フレーム問題とは、「限られた処理能力しかない人工知能は、現実に起こりうる問題すべてに対処することができない問題」のことです。
1969年に人工知能研究者のJohn McCarthyとPatrick J. Hayesが提唱した概念で、現在でも解決していない問題であるとの見方が一般的です。
これは現実世界の問題を解決するためには無限の可能性があるため、枠(フレーム)を当てはめて関係ないことを除外する必要がありますが、どこがフレームの中(関係ある事柄)でどこがフレームの外(関係ない事柄)かを判断することができないので、関係ないことを除外できないという一種のパラドックスになっています。
この問題を解決しない限り人工知能は完成しないというのがこのフレーム問題での結論です。
台湾で2020年6月1日、テスラの半自動運転機能「オートパイロット」をオンにしたクルマが、高速道路で横転したトラックに衝突するという事故が起きました。

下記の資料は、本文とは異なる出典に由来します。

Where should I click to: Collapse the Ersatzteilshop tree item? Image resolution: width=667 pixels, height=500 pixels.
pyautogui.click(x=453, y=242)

つまり、トラックが横転していたので、障害物であると認識できなかったのです。
トラックを始めとする様々な車を障害物としてラーニングしていたと思われますが、
横転したトラックはフレームの外だったわけです。
横転したトラックをフレーム内と認識できるようになったとしても、
また新たなフレーム外のものに遭遇する可能性はあります。
鉄腕アトムやドラえもんのようなAIが誕生するにはまだまだ時間が必要です。